Quelque 360 habitants de la région de Trois-Rivières, se disant membres de la bande non reconnue des Algonquins de Metabenutin, veulent faire reconnaître leur identité autochtone en déposant dans les prochains jours une demande collective auprès du ministère des Affaires indiennes. Si la procédure réussit, elle pourrait créer un précédent.

« On a toujours vécu selon les traditions ancestrales, alors pour nous, c'est important d'être reconnu comme tel », dit Claude Hubert. Depuis une dizaine d'années, cet homme a retracé la vie de 17 000 ancêtres des membres de la communauté de la Petite Mission de Yamachiche, à l'ouest de Trois-Rivières. Son objectif : faire reconnaître leur identité amérindienne.

Selon les travaux de quelques universitaires, cette communauté est la survivance d'une bande algonquine qui a commencé à se sédentariser au milieu du XVIIe siècle, mais qui n'a jamais été reconnue officiellement.

Appelée la Petite Mission, cette communauté a appris à vivre selon les traditions. Et bien que la langue algonquine ait été peu à peu oubliée, le sentiment d'appartenance à la communauté indienne a, lui, perduré. Si bien que, depuis 25 ans, des membres de la Petite Mission ont entrepris des démarches auprès du ministère des Affaires indiennes et du Nord (MAFIN) afin d'être reconnus en tant qu'Algonquins. En vain.

Chaque fois, les requérants se sont fait demander le numéro de bande de leurs parents. Un numéro qu'ils ne possèdent pas, vu que leurs aïeux avaient disparu de l'écran radar.

Or, leur avocat Philippe Larochelle pense que la Loi ne conditionne pas l'obtention du statut à la présentation d'un tel numéro. C'est ce qu'il va plaider au registrariat du MAFIN, auquel il va remettre, à la fin de la semaine, les requêtes de 359 personnes.

Me Larochelle soutient que la Loi sur les Indiens de 1868 considère comme indiennes les personnes ayant du « sang » autochtone ou étant « réputées » comme membres d'une tribu, ainsi que leur descendance.

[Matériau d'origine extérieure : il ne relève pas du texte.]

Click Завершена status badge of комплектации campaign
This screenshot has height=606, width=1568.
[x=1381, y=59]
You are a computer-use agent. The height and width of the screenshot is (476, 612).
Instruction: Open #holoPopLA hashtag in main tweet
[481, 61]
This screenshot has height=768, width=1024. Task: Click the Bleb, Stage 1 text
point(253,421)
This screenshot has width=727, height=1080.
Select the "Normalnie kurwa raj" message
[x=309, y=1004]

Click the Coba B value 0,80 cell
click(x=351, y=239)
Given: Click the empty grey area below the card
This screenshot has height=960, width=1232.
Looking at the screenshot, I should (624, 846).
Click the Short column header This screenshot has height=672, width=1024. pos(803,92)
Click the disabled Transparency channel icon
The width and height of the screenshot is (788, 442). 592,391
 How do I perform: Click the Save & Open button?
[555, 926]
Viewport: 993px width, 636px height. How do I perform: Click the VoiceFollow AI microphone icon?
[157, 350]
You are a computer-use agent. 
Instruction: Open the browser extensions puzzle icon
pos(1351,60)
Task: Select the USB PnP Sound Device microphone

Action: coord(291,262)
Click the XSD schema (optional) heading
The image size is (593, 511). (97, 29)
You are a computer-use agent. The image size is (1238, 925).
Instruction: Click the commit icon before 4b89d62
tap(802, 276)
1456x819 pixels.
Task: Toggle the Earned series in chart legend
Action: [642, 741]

Citant des articles de diverses lois indiennes, l'avocat conclut que si une personne démontre que ses aïeux étaient couverts par la loi de 1868, sans qu'ils aient pour autant demandé le statut d'Indien, cela fait d'elle une autochtone au sens juridique.

Des spécialistes du droit autochtone doutent toutefois que le ministère des Affaires indiennes satisfasse la demande de Me Larochelle : cela pourrait inciter des dizaines de personnes à faire de même.

« Si on tente de réclamer le statut d'Indien parce qu'on a des ancêtres éloignés, autres que ses parents immédiats ou ses grands-parents, je crois qu'on va à l'encontre de l'intention de la loi, qui est quand même de limiter le nombre de titulaires du statut d'Indien », remarque Jean Leclair, professeur de droit à l'Université de Montréal.

Selon son collègue de l'Université d'Ottawa, Sébastien Grammond, c'est en portant la cause devant les tribunaux, en appel, que les membres de la Petite Mission pourraient obtenir gain de cause. « Les lois et les politiques du gouvernement fédéral laissent de côté des groupes qui ne sont pas moins autochtones que ceux qui ont le statut. Ce sont les cas comme celui des Algonquins de Trois-Rivières qui vont permettre de faire avancer la jurisprudence et permettre, je l'espère, d'établir un précédent », conclut M. Grammond.